Definitely C, and you will also need to know a fair bit of assembly. Also familiar yourself with the PE (portable executable) format and learn how to use IDA disassembler and possibly SoftICE (Not sure if it still works, but it was/is a very powerful kernel debugger)
the biggest virtue of a c-programmer is temporary forgetfulness.
forget for the moment, that all of the old-guard-tech foundations is basically a castle made of glued together jello filled rubber ducky's.

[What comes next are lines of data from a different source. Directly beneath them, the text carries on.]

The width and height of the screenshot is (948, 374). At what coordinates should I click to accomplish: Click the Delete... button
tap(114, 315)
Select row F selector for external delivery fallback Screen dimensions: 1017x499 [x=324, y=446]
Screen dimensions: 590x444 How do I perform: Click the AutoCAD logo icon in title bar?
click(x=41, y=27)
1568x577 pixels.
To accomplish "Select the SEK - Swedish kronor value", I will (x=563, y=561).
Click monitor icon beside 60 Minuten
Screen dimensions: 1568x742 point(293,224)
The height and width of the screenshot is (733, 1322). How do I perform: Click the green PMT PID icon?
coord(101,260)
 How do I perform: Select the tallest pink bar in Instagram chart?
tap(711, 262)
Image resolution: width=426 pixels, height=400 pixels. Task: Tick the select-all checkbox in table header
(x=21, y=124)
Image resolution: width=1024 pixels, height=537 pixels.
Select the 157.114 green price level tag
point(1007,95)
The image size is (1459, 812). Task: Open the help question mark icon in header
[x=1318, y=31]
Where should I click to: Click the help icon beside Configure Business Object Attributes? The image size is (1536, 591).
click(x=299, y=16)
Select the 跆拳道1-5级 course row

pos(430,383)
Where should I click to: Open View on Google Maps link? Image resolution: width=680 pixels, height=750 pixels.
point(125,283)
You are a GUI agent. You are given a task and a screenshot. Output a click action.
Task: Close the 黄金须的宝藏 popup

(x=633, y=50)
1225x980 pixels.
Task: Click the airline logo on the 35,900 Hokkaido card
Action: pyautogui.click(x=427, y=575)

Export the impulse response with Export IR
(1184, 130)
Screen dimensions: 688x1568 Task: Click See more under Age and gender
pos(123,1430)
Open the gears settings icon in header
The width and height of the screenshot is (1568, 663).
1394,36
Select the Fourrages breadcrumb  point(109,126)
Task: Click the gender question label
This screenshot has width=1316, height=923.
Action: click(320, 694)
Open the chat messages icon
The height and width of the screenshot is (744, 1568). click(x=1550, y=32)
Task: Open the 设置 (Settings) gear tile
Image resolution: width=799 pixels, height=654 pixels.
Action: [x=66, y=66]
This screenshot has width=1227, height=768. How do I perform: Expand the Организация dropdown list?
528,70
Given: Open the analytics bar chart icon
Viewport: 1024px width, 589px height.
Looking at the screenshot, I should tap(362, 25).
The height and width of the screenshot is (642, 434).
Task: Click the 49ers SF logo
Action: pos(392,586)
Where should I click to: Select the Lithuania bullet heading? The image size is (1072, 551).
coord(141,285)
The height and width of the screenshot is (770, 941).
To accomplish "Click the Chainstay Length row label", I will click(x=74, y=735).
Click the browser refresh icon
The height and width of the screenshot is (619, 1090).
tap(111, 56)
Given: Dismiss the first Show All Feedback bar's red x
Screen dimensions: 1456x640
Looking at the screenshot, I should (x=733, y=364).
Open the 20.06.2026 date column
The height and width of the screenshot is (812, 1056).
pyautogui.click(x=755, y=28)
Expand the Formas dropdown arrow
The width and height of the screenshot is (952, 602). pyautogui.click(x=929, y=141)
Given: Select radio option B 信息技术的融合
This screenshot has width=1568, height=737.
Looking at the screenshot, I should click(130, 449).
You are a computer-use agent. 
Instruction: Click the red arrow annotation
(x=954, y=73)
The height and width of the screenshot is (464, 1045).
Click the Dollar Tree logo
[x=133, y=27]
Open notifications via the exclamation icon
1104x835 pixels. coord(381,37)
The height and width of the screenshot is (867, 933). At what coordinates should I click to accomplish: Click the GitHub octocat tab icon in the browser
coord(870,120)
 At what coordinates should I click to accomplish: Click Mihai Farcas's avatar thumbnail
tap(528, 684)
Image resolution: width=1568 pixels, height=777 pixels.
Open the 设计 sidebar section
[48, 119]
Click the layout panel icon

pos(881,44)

forget all the tricks needed to jump through that final hoop in assembly.
forget even those hopeful endeavors of the languagewiser that stood up, and then came back because performance is a bitch and there use cases to edgy.
forget all those library's that overpRomised, undereallocated and disspointered.
forget all the futile attempts to steer this boat, carried on the hands of the likes of you, towards some sail-able waters.
blissful unawareness settles in, while every "good c-programmer" near you starts to spit fire as soon as management declares a new megalomaniac project in C worthy the effort and thus starting.
forget that strange feeling of elated Shame of being the best to repair the most broken car in town.
Then, and only then, you will be a "good" C-Programmer, one that knows all the tricks of trade, while not getting wiser.
Very cool. I would like to see a similar recommendation for TCP/IP, DNS, and perhaps HTTP 1/2, including SSL. (Although I suppose you could start with C and then just get involved with the linux kernel, linux net utils, and nginx. But that's like, hardcore.)
What's a good practical but small enough project you can do with C? Typically if you are learning Ruby or Node, people recommend creating a blog. What's something like that for C?
One can make a commercial game title with C and SDL.
Case in point: Star Control 2, a commercial title with a cult following, which had subsequently been open sourced, then modified to use SDL. Still works all the way from Windows through mobile phones to Solaris, thanks to portable C and the SDL library, and is an excellent game to boot. Original ran on DOS and the 3DO gaming console.
Microcontroller-C is extremely different from application-C but there are many less complicated concepts. Like never having to touch memory allocation or string munging.
why not a blog? A pseudo device driver is a fun/easy project (at least for netbsd), writing a simple lib and interfacing it with ruby or node is also a good weekend project.
I made a small database software engine. Learned a lot about pointers and C syntax, and I still use the software sometimes. SQLite is written in C, if you didn't know.
It's pretty comprehensive, and I found the level was pretty good for a "not total newbie, but still not familiar with the subtilties" level that can be kind of hard to find resources for.